Stąd w festiwalowym kalendarium tak wiele spotkań z osobami związanymi ze światem filmu: twórcami filmowymi, filmoznawcami, aktorami, krytykami i dziennikarzami, ale również osobami działającymi na styku kina i innych dziedzin kultury, takich jak chociażby świat gier komputerowych. Nazwiska gości łódzkiego festiwalu mówią same za siebie: Max Cegielski, Piotr Dumała, Joanna Łapińska, Jakub Majmurek, Łukasz Maciejewski, Michał Oleszczyk, Tadeusz Szczepański, Wojciech Smarzowski, Małgorzata Radkiewicz. Do tego wiele innych, równie ważnych osób, których teksty i działalność stanowią ważną część składową polskiej dyskusji o filmie. Razem z owymi gośćmi będzie można, w ramach paneli dyskusyjnych, porozmawiać o sztuce tworzenia festiwali, o nowych formach krytyki filmowej, takich jak wideo-eseje czy o znaczeniu polskiego kina na świecie. Z kolei podczas warsztatów goście zdradzą swoim słuchaczom, jak mówić o filmach w audycjach radiowych, jak pracować z dykcją lub jak rozmawiać z twórcami filmowymi.

fot. materiały prasowe

fot. materiały prasowe

Mimo przewagi w festiwalu pierwiastka męskiego, tegoroczna edycja będzie wyjątkowo kobieca. Przypomni ona bowiem postać wyjątkowej i niezapomnianej polskiej krytyczki Marii Kornatowskiej, która zachwycała celnością swoich spostrzeżeń i nietuzinkowym sposobem bycia. Poznamy również nieco zapomniane bohaterki książki „Modernistki w kinie. Kobiety w polskiej krytyce i publicystyce filmowej w latach 1918-1939”, a po współczesnej kobiecej rzeczywistości oprowadzi nas Greta Gerwig – aktorka kojarzona głównie ze swojej neurotycznej roli w filmie „Frances Ha”.

fot. materiały prasowe

fot. materiały prasowe

Aby nie było tak miło i kolorowo, organizatorzy zaproponowali również widzom seanse wpisywane w kino chłodniejsze, niestroniące od przenikliwych diagnoz społecznych. Dlatego też podczas tegorocznej edycji na ekranach pojawi się skandynawskie kino Thomasa Vinterberga – współtwórcy Dogmy 95 (filmy: „Festen”, „Komuna”) czy kino greckie w swoim najnowszym wydaniu („Chevalier”, „Interruption”). Niełatwym doświadczeniem filmowym może okazać się również wczesna twórczość Wojciecha Smarzowskiego, który trafnie i często bez litości portretuje nasze polskie społeczeństwo.

fot. materiały prasowe

fot. materiały prasowe

Wymienione spotkania i seanse to nie jedyne szanse na polemikę o dobrym kinie.
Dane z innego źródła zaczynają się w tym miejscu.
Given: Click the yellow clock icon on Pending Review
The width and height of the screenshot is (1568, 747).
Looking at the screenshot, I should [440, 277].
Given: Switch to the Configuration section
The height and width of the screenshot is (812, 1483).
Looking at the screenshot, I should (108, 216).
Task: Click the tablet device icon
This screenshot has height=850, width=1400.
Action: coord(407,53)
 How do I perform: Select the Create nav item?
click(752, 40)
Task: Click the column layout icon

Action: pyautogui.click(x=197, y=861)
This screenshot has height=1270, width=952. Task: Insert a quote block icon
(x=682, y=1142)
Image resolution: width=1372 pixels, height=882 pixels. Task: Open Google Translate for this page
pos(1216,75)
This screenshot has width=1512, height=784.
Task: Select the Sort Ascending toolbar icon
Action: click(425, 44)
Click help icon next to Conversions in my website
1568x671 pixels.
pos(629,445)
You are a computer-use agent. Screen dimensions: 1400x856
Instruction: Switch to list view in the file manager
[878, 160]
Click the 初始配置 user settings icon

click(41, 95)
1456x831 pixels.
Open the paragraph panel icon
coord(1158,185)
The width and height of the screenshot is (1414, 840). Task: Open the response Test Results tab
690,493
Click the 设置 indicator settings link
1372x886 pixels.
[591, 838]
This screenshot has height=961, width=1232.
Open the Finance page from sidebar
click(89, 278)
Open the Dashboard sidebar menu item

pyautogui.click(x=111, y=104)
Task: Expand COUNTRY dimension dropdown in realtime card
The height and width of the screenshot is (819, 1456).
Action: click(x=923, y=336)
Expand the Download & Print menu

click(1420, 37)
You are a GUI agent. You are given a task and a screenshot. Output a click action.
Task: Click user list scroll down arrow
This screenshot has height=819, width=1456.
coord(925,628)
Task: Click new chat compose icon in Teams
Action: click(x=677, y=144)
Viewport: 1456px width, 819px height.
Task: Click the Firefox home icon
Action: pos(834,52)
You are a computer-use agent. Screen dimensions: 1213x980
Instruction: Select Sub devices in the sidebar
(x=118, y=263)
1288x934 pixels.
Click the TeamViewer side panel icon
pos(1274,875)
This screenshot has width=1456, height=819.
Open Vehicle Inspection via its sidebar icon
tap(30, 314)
Pod lupę festiwalowych gości oraz słuchaczy dostaną się produkcje z poprzednich lat i dziesięcioleci. Wiele z nich to dziś uznane klasyki światowego kina. Próba spojrzenia na nie na nowo, z perspektywy czasu i wspólnie ze specjalistami w dziedzinie krytyki filmowej wydaje się więc niezwykle kuszącą propozycją. Który pasjonat kina nie chciałby porozmawiać z Michałem Oleszczykiem czy Tomaszem Raczkiem o filmach takich jak „Cinema Paradiso” czy „Ukryte pragnienia”?

fot. materiały prasowe

fot. materiały prasowe

Na tym nie kończą się jednak festiwalowe rarytasy. Animacje, kameralne etiudy filmowe, filmy skupiające się kostiumach, filmy tuż przed premierą, improwizacja dialogów filmowych na żywo, eksperymenty montażowe czy konkursy dla krytyków to zjawiska, których spectrum i ciężar znaczeniowy może dostrzec jedynie zaangażowany widz kinowy. Dlatego i my postanowiliśmy tam być. Czas między 6 a 9 października to również nasze święto. Będziemy zatem hucznie je obchodzić.